+++ Recorded data +++

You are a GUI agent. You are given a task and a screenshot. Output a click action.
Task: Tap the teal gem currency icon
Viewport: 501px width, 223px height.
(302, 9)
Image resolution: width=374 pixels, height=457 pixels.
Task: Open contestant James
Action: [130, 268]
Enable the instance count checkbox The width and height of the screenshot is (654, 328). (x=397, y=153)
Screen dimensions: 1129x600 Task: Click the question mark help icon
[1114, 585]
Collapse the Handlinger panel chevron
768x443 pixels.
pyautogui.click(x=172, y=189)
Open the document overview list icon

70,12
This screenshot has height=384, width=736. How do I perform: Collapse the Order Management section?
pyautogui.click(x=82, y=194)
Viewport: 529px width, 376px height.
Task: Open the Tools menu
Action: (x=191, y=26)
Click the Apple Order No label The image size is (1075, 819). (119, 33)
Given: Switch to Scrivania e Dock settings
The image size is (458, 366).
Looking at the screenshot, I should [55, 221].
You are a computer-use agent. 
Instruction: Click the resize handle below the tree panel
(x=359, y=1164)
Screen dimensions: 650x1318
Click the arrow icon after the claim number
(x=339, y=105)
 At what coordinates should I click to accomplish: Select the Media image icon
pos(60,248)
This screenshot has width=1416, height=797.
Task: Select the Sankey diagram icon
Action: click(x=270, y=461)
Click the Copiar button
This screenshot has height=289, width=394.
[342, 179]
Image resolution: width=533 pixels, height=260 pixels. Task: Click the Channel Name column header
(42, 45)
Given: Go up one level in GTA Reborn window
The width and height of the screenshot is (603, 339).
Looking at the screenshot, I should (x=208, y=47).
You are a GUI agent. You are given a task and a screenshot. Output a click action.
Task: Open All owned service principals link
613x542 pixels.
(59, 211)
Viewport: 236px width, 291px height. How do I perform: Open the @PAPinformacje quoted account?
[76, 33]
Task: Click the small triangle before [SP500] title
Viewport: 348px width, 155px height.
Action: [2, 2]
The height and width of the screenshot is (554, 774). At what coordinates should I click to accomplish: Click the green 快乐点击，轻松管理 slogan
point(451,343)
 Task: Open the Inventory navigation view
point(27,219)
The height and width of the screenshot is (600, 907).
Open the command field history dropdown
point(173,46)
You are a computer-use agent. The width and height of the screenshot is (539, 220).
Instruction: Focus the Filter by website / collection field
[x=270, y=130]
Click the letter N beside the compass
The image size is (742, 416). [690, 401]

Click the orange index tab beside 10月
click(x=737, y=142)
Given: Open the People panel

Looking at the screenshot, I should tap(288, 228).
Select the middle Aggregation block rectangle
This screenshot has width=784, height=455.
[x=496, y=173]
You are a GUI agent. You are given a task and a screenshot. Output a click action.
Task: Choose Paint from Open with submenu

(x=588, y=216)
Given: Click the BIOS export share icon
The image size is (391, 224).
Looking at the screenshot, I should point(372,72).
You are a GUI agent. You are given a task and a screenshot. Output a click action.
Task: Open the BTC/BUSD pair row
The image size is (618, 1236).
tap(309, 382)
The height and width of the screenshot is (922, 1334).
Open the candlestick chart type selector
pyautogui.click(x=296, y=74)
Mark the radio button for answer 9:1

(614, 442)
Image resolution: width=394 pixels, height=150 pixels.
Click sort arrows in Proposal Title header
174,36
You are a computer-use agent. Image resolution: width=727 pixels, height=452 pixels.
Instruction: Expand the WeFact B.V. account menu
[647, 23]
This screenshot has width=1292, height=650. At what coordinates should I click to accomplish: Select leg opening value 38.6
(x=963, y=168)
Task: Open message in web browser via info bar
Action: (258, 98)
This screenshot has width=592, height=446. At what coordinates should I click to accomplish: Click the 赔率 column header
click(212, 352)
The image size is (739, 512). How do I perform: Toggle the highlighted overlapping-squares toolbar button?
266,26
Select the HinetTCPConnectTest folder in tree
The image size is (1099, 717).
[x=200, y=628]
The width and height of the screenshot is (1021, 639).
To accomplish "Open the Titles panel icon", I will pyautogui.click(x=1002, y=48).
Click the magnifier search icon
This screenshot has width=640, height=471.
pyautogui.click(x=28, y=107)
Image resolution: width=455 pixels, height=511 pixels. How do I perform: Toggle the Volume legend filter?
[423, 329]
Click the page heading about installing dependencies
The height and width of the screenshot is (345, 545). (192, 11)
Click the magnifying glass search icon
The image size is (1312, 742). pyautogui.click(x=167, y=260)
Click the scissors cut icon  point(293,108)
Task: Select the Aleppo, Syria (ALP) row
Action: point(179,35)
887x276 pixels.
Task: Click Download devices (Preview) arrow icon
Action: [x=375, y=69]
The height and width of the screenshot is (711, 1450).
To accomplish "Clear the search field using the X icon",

+++

# Request
Can you retype the stretch of records from the line containing "Image resolution: width=455" through the line containing "Action: [x=375, y=69]", both included?

# Worked answer
Image resolution: width=455 pixels, height=511 pixels. How do I perform: Toggle the Volume legend filter?
[423, 329]
Click the page heading about installing dependencies
The height and width of the screenshot is (345, 545). (192, 11)
Click the magnifying glass search icon
The image size is (1312, 742). pyautogui.click(x=167, y=260)
Click the scissors cut icon  point(293,108)
Task: Select the Aleppo, Syria (ALP) row
Action: point(179,35)
887x276 pixels.
Task: Click Download devices (Preview) arrow icon
Action: [x=375, y=69]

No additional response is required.